Volkswagen Group could get access to advanced battery cells that have the potential to increase electric vehicle ranges by 80 percent as early as 2024, bolstering its efforts to surpass Tesla as segment leader.
Developed by the U.S. startup QuantumScape, the second-generation cell technology relies on a solid rather than liquid electrolyte and lithium metal instead of graphite for the anode. If it can be industrialized at scale, the two companies could collaborate to build a 20 gigawatt-hour factory, QuantumScape said.
In June 2018 the companies first agreed to form a joint venture, and VW announced this summer that it would increase its initial $100 million investment by an additional $200 million following a further finance round, giving it a stake of about 20 percent in QuantumScape.
Jagdeep Singh, the CEO of QuantumScape and one of its three founders, said at a presentation this month that there were two stages of output planned for their production joint venture.
“The first phase will be somewhat lower volume, on the order of 1 gWh, and the second phase will be 20 gWh, which is a real gigafactory scale production,” Singh said.
The first cells could be produced in 2024 before industrialization begins in earnest by 2026. According to its plans, QuantumScape estimates that full capacity would be reached two years later.
Volkswagen Group CEO Herbert Diess wants the automaker to eclipse Tesla in electric vehicle sales and has said that whichever automaker acquires second-generation cells first will have a major competitive advantage.

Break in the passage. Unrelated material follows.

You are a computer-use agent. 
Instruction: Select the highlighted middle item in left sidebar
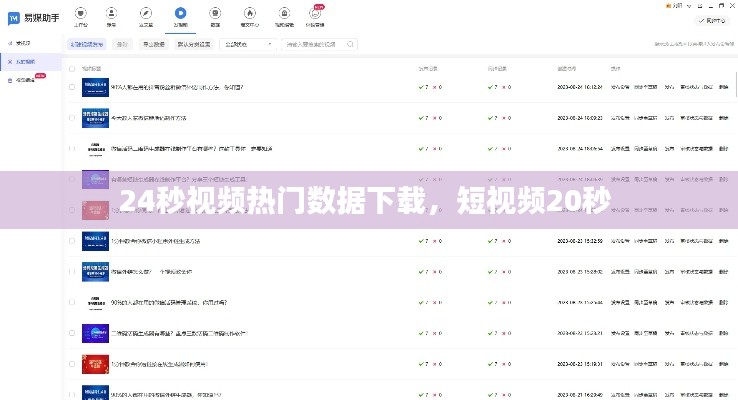pyautogui.click(x=24, y=61)
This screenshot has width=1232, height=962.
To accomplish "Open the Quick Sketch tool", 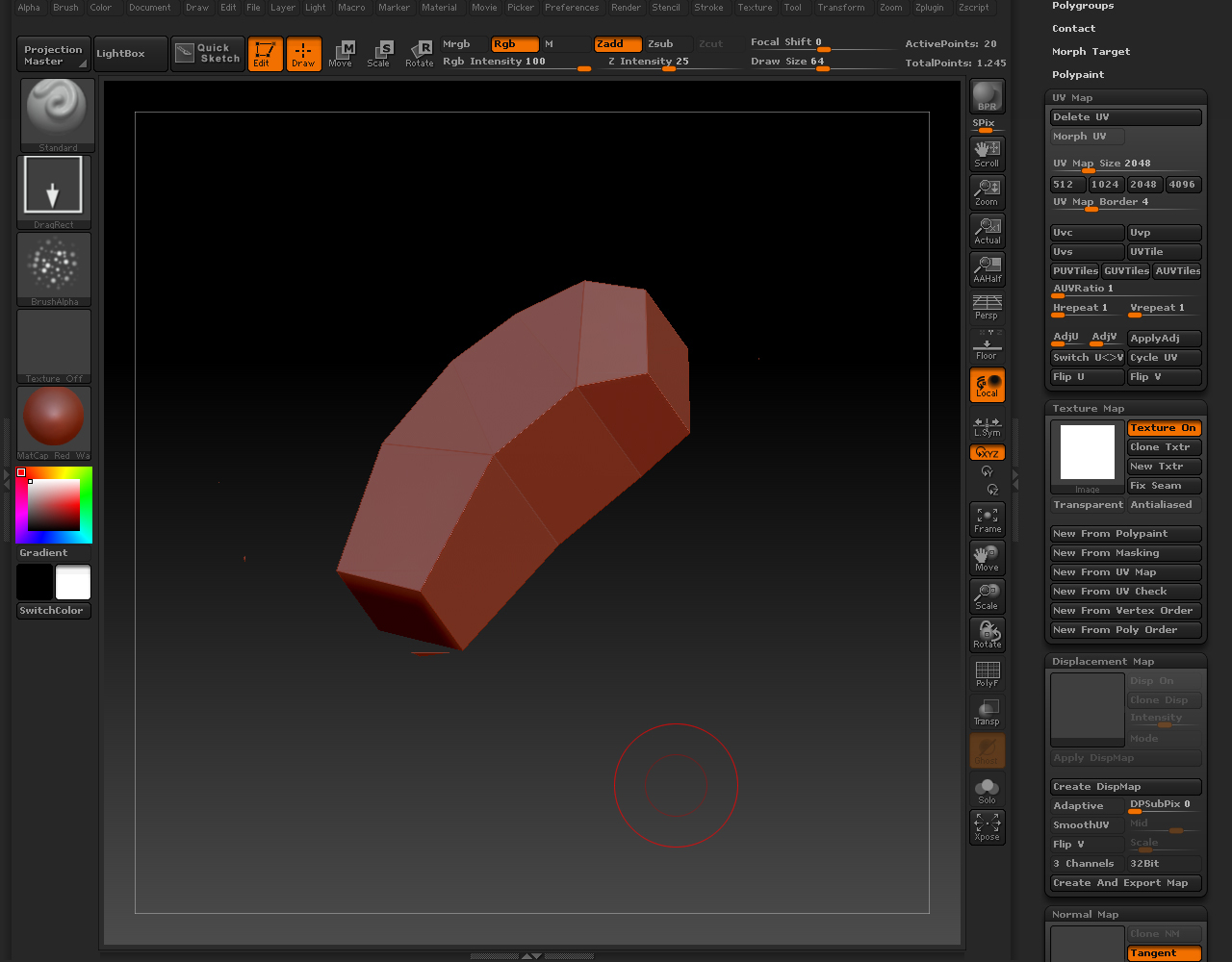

“At our center of excellence in Salzgitter, Germany, we have successfully tested various QuantumScape cells. The results look very promising,“ Frank Blome, head of the battery cell business at Volkswagen Group Components, said in a presentation this month.
A spokesman for VW clarified that the tests were carried out at a cell level rather than in an actual vehicle, and their results corresponded with those published by the company. Asked whether VW would have access to the full 20 gWh from a potential factory, the spokesman said, “We will utilize the available capacity from the joint venture to cover our own needs initially.”
QuantumScape says its cells are significantly safer and more compact than those employing existing lithium-ion chemistries, and vehicles equipped with them could easily drive farther than 700 km (435 miles) before being recharged in less than than 15 minutes. The company said achieving such performance metrics represented the “holy grail” of EV battery development.